> REQUESTS:
a: From the interview, list the things named right after the words "Everything falls apart".
b: Please recast as a numbered list everything in the records from the line containing "Click the 查找" down to the line containing "I will pos(30,99).", leaving out blank lines.

AN INTERVIEW WITH MARY RUEFLE
BY JESSICA WILSON
Jessica Wilson: The decision to award The Most of It the Essay Prize presupposes a consensus on our part that the pieces in the book can be categorized as lyric essays. Elsewhere, you’ve indicated a certain fatigue with the question of genre divisions; you’ve said that your “business is just to make things, and someone else’s business is to decide what they should be called and where they are best published.” Commercial considerations notwithstanding, what do you think of this classification of the book?
Mary Ruefle: I am happy and honored that the book won an award as a book of essays—to extend one’s audience, how can that be unwanted? Is there a writer alive who seeks to curtail, limit, or shrink their audience? I don’t write with an audience in mind—never!—but when I picture one, as an image in my mind, I guess I see a solitary reader reading a book. A reader who is listening to another reader speak. Audience has that element of “audio” in it, an element of listening. When I say “a reader listening to another reader speak,” I am thinking of writing as “reading one’s own mind,” and just as you don’t know what a book has to say (or unsay) until you read it, so a writer doesn’t know what her mind has to say, or how it feels about a subject, or how it thinks about the world, until she reads her mind by writing… To tell the truth, I am a little tired of the genre wars, more than a little. Lines between genres have been breaking down for at least half a century, and though I understand an older person being baffled and uncertain (perhaps the world is falling apart?) it surprises me when young people, who were basically born into the postmodern world (which I wasn’t), keep asking questions; I would think they would take the slippage between genres for granted. On the other hand, they are often in writing programs, where discussion must take place, or else the classroom would fall apart! Guess what? The world is falling apart! But it has been doing so for thousands of years, and will continue to do so for as long as it lasts. Everything falls apart—rocks, coastlines, nations, bodies, beliefs, marriages, language, books. I can’t read Old English. One day present-day English will be an object of arcane study. But falling apart is part of growth, things evolve by disintegrating and recombining in new ways. Things today change so fast that the world you were born into will not be the one you die in. My generation already knows this; one day yours will experience the same thing.
JW: In sending your work to literary journals, how do you conceive of it?
MR: The question is actually how do they conceive of it, because they have the last word. Most of my work is conceived by them as poetry. Even though I know it’s not. For instance, I also happen to like writing lists, mere lists, and these are always published as poetry even though I prefer the term ‘list’. But who am I to say, or care? I am the host and the reader is the guest; should I care if the guest called it dinner or a party or just hanging out? I do what I can to provide clues as to what the event is, but all that really matters is being alive in a way that was not unpleasant. But beware, there are always dinner parties that turn into nightmares!

> PROVIDED DATA:
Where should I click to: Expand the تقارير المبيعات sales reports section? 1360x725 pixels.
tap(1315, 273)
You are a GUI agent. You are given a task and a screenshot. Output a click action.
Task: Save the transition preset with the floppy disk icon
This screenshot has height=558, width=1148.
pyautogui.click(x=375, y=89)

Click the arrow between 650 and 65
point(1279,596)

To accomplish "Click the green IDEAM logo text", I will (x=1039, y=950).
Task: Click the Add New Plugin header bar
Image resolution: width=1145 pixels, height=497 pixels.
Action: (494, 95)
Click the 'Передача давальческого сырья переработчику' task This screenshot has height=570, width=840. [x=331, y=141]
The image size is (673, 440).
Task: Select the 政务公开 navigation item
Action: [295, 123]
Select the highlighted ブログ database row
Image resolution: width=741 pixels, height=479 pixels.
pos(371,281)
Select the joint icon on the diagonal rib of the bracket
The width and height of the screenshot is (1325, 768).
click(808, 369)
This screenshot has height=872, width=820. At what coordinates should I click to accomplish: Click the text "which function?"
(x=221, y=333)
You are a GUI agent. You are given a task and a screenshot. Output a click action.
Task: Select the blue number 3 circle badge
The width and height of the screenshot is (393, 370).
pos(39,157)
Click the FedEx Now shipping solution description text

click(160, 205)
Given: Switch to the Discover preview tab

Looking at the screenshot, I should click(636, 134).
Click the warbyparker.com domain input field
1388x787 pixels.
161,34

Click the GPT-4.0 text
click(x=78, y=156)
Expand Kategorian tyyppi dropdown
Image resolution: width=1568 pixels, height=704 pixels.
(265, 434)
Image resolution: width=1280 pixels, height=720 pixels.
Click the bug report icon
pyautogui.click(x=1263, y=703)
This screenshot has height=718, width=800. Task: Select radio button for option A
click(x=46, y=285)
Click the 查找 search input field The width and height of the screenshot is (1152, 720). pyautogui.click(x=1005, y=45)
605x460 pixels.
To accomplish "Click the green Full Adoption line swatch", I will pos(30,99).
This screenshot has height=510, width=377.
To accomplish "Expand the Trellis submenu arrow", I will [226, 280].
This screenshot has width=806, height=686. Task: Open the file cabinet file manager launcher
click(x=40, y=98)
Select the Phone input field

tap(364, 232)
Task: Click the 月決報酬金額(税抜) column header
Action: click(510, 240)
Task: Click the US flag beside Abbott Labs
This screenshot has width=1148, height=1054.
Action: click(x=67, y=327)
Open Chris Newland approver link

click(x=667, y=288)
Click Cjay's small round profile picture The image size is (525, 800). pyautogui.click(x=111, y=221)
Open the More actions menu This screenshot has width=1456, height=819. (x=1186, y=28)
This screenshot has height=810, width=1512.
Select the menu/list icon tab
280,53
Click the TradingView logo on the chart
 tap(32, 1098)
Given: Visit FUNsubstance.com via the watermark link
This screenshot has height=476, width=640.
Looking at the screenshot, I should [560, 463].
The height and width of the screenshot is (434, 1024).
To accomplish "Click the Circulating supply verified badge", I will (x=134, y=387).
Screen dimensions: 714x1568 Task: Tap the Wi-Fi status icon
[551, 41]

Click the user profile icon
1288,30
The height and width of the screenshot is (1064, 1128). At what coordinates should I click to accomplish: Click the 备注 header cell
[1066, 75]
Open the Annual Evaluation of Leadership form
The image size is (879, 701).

> RESULTS FOR EACH TASK:
a: rocks, coastlines, nations, bodies, beliefs, marriages, language, books

b:
1. Click the 查找 search input field The width and height of the screenshot is (1152, 720). pyautogui.click(x=1005, y=45)
2. 605x460 pixels.
3. To accomplish "Click the green Full Adoption line swatch", I will pos(30,99).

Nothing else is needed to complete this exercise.